[WHAT THIS TASK INVOLVES] Transcribe the lines below exactly, from the line with "Given: Open the" up to and including the line with "pyautogui.click(x=192, y=184)".

==========

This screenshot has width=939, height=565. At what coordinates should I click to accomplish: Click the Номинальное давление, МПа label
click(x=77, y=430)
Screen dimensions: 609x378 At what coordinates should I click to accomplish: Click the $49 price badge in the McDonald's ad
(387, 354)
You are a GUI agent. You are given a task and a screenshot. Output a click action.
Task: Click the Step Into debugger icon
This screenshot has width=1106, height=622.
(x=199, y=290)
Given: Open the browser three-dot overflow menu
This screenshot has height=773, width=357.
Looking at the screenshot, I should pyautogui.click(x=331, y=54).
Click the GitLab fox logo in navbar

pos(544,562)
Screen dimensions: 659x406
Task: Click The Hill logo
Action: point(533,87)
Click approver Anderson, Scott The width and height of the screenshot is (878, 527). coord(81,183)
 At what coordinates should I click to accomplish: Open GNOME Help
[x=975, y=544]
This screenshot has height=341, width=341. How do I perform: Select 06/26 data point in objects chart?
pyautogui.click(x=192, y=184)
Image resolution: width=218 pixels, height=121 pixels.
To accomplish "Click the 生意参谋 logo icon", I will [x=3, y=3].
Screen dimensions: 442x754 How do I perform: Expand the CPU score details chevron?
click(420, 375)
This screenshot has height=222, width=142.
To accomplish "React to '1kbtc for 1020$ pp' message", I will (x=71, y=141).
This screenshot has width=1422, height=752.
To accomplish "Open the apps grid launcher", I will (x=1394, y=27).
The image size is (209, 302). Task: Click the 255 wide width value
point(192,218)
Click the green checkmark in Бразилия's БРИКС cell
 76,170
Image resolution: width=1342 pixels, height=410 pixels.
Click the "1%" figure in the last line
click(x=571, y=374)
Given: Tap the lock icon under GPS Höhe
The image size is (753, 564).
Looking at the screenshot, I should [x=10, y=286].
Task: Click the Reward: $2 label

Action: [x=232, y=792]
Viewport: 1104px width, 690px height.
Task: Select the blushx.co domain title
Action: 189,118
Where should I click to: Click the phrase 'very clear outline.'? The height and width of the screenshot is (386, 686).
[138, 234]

==========

[FULL ANSWER]
Given: Open the browser three-dot overflow menu
This screenshot has height=773, width=357.
Looking at the screenshot, I should pyautogui.click(x=331, y=54).
Click the GitLab fox logo in navbar

pos(544,562)
Screen dimensions: 659x406
Task: Click The Hill logo
Action: point(533,87)
Click approver Anderson, Scott The width and height of the screenshot is (878, 527). coord(81,183)
 At what coordinates should I click to accomplish: Open GNOME Help
[x=975, y=544]
This screenshot has height=341, width=341. How do I perform: Select 06/26 data point in objects chart?
pyautogui.click(x=192, y=184)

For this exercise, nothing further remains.